A sign at the entrance to a House Oversight Committee hearing room in Washington, The House of Representatives is the lower chamber of the US Congress.

The House of Representatives Committee on Oversight and Reform sent a letter to the University of Florida on Thursday announcing an investigation. (Katherine Welles / Shutterstock.com)

The University of Florida is facing a congressional investigation over its controversial decision, since reversed, to prohibit three professors from testifying in a voting rights case against the state of Florida.

On Thursday, Maryland Rep. Jamie Raskin and Florida Rep. Debbie Wasserman Schultz sent a letter to UF leadership announcing an investigation by the House of Representatives Committee on Oversight and Reform into concerns the university’s conflict of interest policies are “in violation of the First Amendment and in contravention of long-established principles of academic freedom.”

According to the letter, protecting First Amendment rights “falls squarely within Congress’s constitutional oversight authority.”

“We are concerned that UF is censoring its faculty based on viewpoint, which would set a dangerous precedent that flies in the face of its own commitment to freedom of expression,” the letter said. “We are also concerned that, possibly due to pressure from trustees, politicians, or others, UF has adopted and enforced a conflicts policy that undermines the academic and free speech values that are essential to American higher education.”

According to the letter, protecting First Amendment rights “falls squarely within Congress’s constitutional oversight authority.”

The committee is asking for UF to identify all individuals who were involved in crafting the university’s new conflict of interest policy, as well as any related documents or communications, including emails sent and received by UF President Kent Fuchs, Provost Joseph Glover, Assistant Vice President Gary Wimsett, and members of the board of trustees. UF has until Dec. 2 to respond to the committee’s request.

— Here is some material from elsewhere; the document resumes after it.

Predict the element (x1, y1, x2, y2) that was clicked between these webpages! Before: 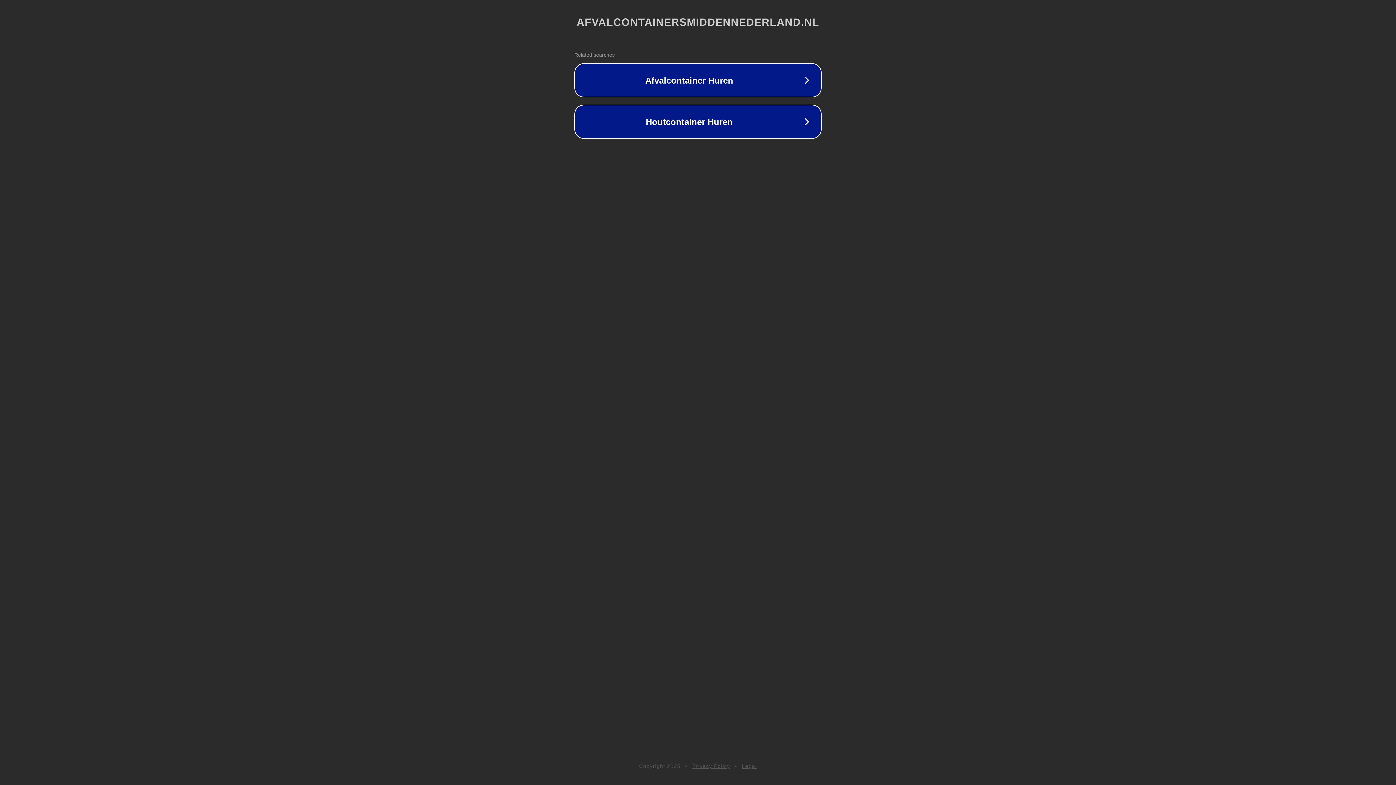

The letter from Congress caps a tough two weeks for Florida’s flagship university, which has faced a barrage of criticism for its decision to stop political science professors Sharon Wright Austin, Michael McDonald, and Daniel Smith from serving as expert witnesses in a lawsuit against the state’s new elections law, Senate Bill 90. 

Recapping the timeline:

  • FIRE sent a letter to UF on Nov. 1, demanding the university respect the constitutional rights of its faculty members, as well as the university’s own promises of academic freedom, and reverse its decision. 
  • The university’s accrediting body, the Southern Association of Colleges and Schools’ Commission on Colleges, announced an investigation on Nov. 2. 
  • Other faculty members came forward saying they too were told they could not testify due to the university’s new conflict of interest policy. 
  • The university backed down Nov. 5, agreeing to let the professors testify. Fuchs and Glover announced the creation of a task force “to review the university’s conflict of interest policy and examine it for consistency and fidelity.”
  • Just hours later on Nov. 5, three faculty members filed a lawsuit against UF over its conflict of interest policy. Three more faculty have since joined the lawsuit.

As FIRE pointed out in our letter, UF promises that it will not “stifle the dissemination of any idea, even if some members of our community find it wrong-headed, offensive, or hateful.” Moreover, university policy recognizes that academic freedom is “integral to the conception of the University as a community of scholars engaged in the pursuit of truth and the communication of knowledge in an atmosphere of tolerance and freedom.”

Now, UF is beginning to pay the price for not honoring those commitments.